I was getting confused if the heap size specified by -Xmx included the Perm size or it did not? The GC document on Sun's site showed the Perm generation to be part of the Heap size, but I think this is wrong. It seems that the Perm size is different from the Heap size. I found this link that confirms this belief.
The "permanent" generation in the Sun JVM is for class objects, method objects, static fields for those classes (just the static fields, not the objects referenced from the static fields: those are in the regular Java object heap because Java code allocates them), and random other bits like any interned Strings etc. So if U are using a lot of reflection in you code, then a lot of method objects and class objects are created at runtime. For e.g. XML binding frameworks such as Castor etc. use reflection by default.

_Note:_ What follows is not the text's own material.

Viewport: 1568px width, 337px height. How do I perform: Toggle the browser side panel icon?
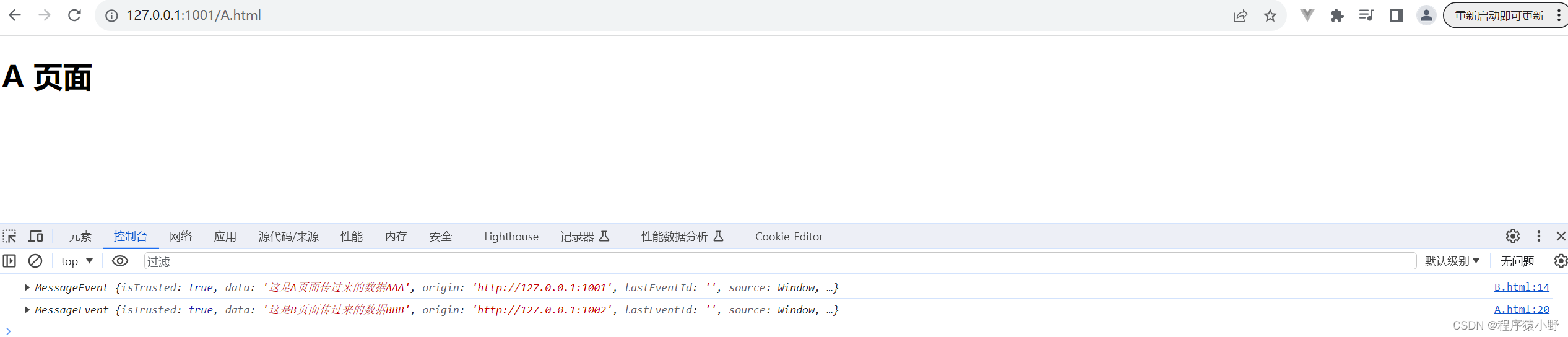point(1397,15)
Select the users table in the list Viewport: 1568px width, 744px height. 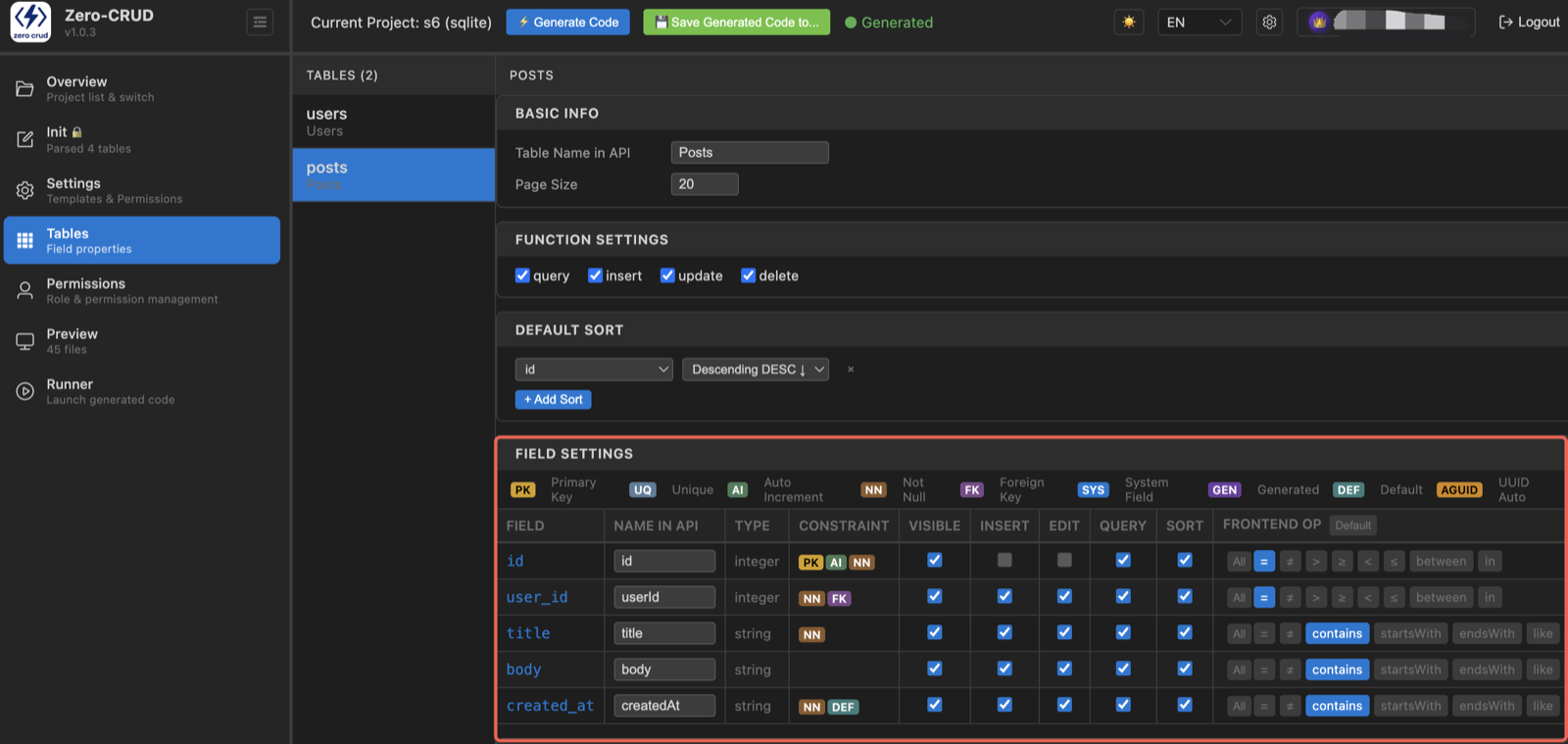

Hence the total heap size used by the JVM is the Permanent Generation size + the -Xms/Xmx size.
The total memory used by the JVM process will be = Memory used by the JVM for internal management + memory allocated in native code + memory allocated for the permanent space.
This is the memory that U see in Task-Manager in Windows or 'top' on Solaris.
What happens when we allocate more Java heap than the max physical memory available?
The OS would start swapping the process to disk (depending on the Virtual memory configuration) if the total memory reserved by all applications and the OS in the system exceeds the physical RAM installed. This would seriously degrade the performance of the system.
*IMP*: If your application is throwing an OutOfMemoryError then it could be because the PermSize is full, rather than the heap size.